[Anweisungen]
[a] Bearbeite bitte den Text zur Cybersicherheit: Gib den Abschnitt von „Wie weit die“ bis „maßgeschneiderten Angeboten punkten.“ wieder und setze dabei „Onlinehändler“ an die Stelle von „Handelsgigant“.
[b] Wie viel ist Amazon laut dem Text zur Cybersicherheit bereit, für iRobot auszugeben?

[Seite]
---

Cybersicherheit: Was vernetzt ist, ist angreifbar – Buchempfehlung

Wie weit die Vernetzung der Welt gediehen ist, zeigt aktuell exemplarisch der Staub, den Amazons Kaufinteresse am Saugroboter-Produzenten iRobot aufwirbelt. Doch warum ist der Handelsgigant überhaupt bereit, hierfür beinahe zwei Milliarden US-Dollar auszugeben? Ganz einfach: Es geht nicht primär um Sauberkeit, sondern vielmehr um die Daten, die von den kleinen Helferlein überall gesammelt werden. Größe und Aufteilung von Immobilien, Ausstattung und Möblierung, ja sogar Angaben darüber, wer sich wann wo aufhält, liefert der digital vernetzte „Spähtrupp“. Immens wertvoll für Handelsunternehmen. Wer die Lebensumstände seiner Zielgruppe genau kennt, kann künftiges Konsumverhalten antizipieren und mit maßgeschneiderten Angeboten punkten.

---

[Verfügbare Daten]

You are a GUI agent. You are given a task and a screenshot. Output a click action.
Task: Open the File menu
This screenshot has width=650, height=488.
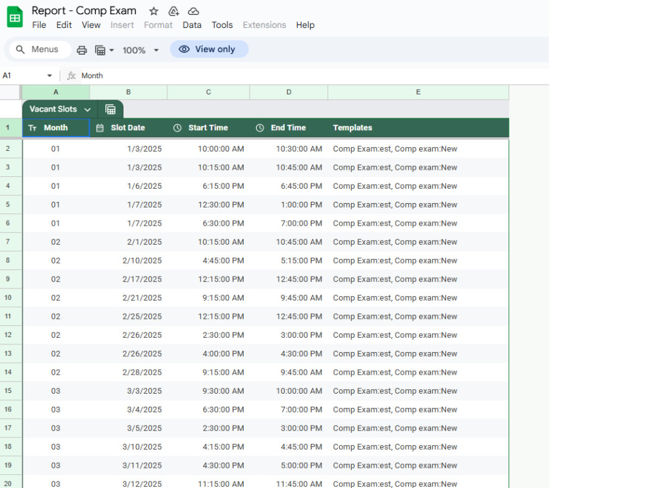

---

[Gelöste Aufgaben]
[a]
Wie weit die Vernetzung der Welt gediehen ist, zeigt aktuell exemplarisch der Staub, den Amazons Kaufinteresse am Saugroboter-Produzenten iRobot aufwirbelt. Doch warum ist der Onlinehändler überhaupt bereit, hierfür beinahe zwei Milliarden US-Dollar auszugeben? Ganz einfach: Es geht nicht primär um Sauberkeit, sondern vielmehr um die Daten, die von den kleinen Helferlein überall gesammelt werden. Größe und Aufteilung von Immobilien, Ausstattung und Möblierung, ja sogar Angaben darüber, wer sich wann wo aufhält, liefert der digital vernetzte „Spähtrupp“. Immens wertvoll für Handelsunternehmen. Wer die Lebensumstände seiner Zielgruppe genau kennt, kann künftiges Konsumverhalten antizipieren und mit maßgeschneiderten Angeboten punkten.

[b] Beinahe zwei Milliarden US-Dollar.